O Embaixador temia sofrer, em breve, um impacto visual, com a construção desenfreada de arranha-céus na Praia do Meio e com a cogitada construção de uma ponte colossal, que cruzaria a barra, ligando a Praia do Meio à Praia da Redinha. Considerava essa ideia um absurdo, fruto da cabeça dos improvisados urbanistas das novas gerações.

De repente, a tranquilidade na casa de Luiz, na Praia do Meio, começou a sofrer as consequências de um tresloucado projeto da autoridade que dirigia a prefeitura de Natal, que visava transformar a praia de Iemanjá em Zona turística, com barracas imitando as da Bahia.

Como todo governante nordestino, a maior autoridade municipal de Natal esqueceu de que o povo nordestino também tem suas necessidades fisiológicas. Resultado: As concentrações de bêbados e farristas, que passaram a utilizar as barracas construídas pela prefeitura, passaram a fazer suas necessidades mal cheirosas, na própria praia ou em torno do aconchegante muro de dois metros, da casa da esquina, em frente à casa do Embaixador. A poluição orgânica dos bêbados e dos farristas, e a poluição sonora dos poderosos aparelhos eletrônicos das tais barracas e mais os dos bêbados automobilistas, passaram a infernizar a vida do Embaixador e de sua família. A zona de concentração dos frequentadores era em frente à sua casa. O barulho não tinha hora para terminar.

O Embaixador tomou as providências necessárias, para solucionar o sério problema junto às autoridades competentes, mas não obteve êxito.

Para completar,a perturbação, os cultos e os alfabetizados de Natal resolveram se divertir, quebrando garrafas a tiros, na beira das praias urbanas, tornando impraticáveis as caminhadas na areia, com os pés descalços.

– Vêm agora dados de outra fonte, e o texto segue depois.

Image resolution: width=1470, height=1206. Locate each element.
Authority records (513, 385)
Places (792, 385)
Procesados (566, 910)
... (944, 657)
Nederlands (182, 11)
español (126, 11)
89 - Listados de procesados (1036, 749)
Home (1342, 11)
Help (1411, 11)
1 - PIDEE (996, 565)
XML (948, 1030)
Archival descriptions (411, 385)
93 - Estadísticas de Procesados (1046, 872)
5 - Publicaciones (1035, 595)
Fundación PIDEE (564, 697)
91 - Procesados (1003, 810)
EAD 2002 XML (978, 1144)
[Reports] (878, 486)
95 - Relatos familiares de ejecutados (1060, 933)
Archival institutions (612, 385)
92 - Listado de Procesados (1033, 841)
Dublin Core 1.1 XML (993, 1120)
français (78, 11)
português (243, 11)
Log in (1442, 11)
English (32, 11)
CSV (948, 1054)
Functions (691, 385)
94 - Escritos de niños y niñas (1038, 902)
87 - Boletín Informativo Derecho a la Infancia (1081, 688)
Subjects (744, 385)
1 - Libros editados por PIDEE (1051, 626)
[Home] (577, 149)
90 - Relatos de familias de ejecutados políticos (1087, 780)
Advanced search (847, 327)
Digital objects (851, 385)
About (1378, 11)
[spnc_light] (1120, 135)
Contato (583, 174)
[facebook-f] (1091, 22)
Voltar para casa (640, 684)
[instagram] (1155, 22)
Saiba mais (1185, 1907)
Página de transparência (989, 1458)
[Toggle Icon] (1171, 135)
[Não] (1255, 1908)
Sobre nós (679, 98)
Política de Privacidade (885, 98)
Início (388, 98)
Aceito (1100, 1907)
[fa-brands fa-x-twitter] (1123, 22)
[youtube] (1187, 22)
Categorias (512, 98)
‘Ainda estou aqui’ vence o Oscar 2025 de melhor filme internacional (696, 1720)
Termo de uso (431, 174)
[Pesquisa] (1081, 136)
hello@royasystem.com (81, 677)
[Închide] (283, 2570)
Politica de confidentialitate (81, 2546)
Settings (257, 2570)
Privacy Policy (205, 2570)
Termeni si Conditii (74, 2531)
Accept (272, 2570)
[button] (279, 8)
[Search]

Num momento de inspiração, Luiz lembrou-se da técnica jesuítica, que ensina com o exemplo. E foi à luta.
A partir de então, todos os dias via-se um homem com uma camisa vermelha e uma lata a tiracolo, onde estava escrito “GARI VOLUNTÁRIO”, percorrendo as praias do Morcego, dos Artistas, de Iemanjá, e Praia do Forte. Colhia cacos de vidro, sem se importar com o que os outros pensassem dele.

Luiz passou o primeiro mês, fazendo as suas colheitas de cacos de vidro, nos três quilômetros da Praia do Meio, dialogando sempre com os curiosos que o seguiam, as mulheres que o interrogavam e os céticos que o provocavam.

Os velhos pescadores lhe perguntavam por que o doutor estava pescando caco de vidro: “Pra botar em cima do muro?”, “Pra vender?”

Ele sentia que a curiosidade aumentava com o espetáculo diário e com o seu silêncio, que era outra palavra de ordem de um grande líder francês, o General De Gaulle. Nada como o silêncio para acentuar a autoridade. Até um simples pescador compreende a linguagem do silêncio.

Luiz sabia que o que estava fazendo incomodava. Nos altos círculos intelectuais da cidade, pelo telefone da Academia de Letras, um confrade o inquiriu sobre o disparate de um Embaixador, mesmo aposentado, estar colhendo cacos de vidro nas praias da cidade. E não faltava quem lhe dissesse que “uma andorinha só não faz verão.”

Nas suas costas, os “amigos” o ridicularizavam, dizendo que ele voltara do exterior, sueco, e que queria limpar as praias.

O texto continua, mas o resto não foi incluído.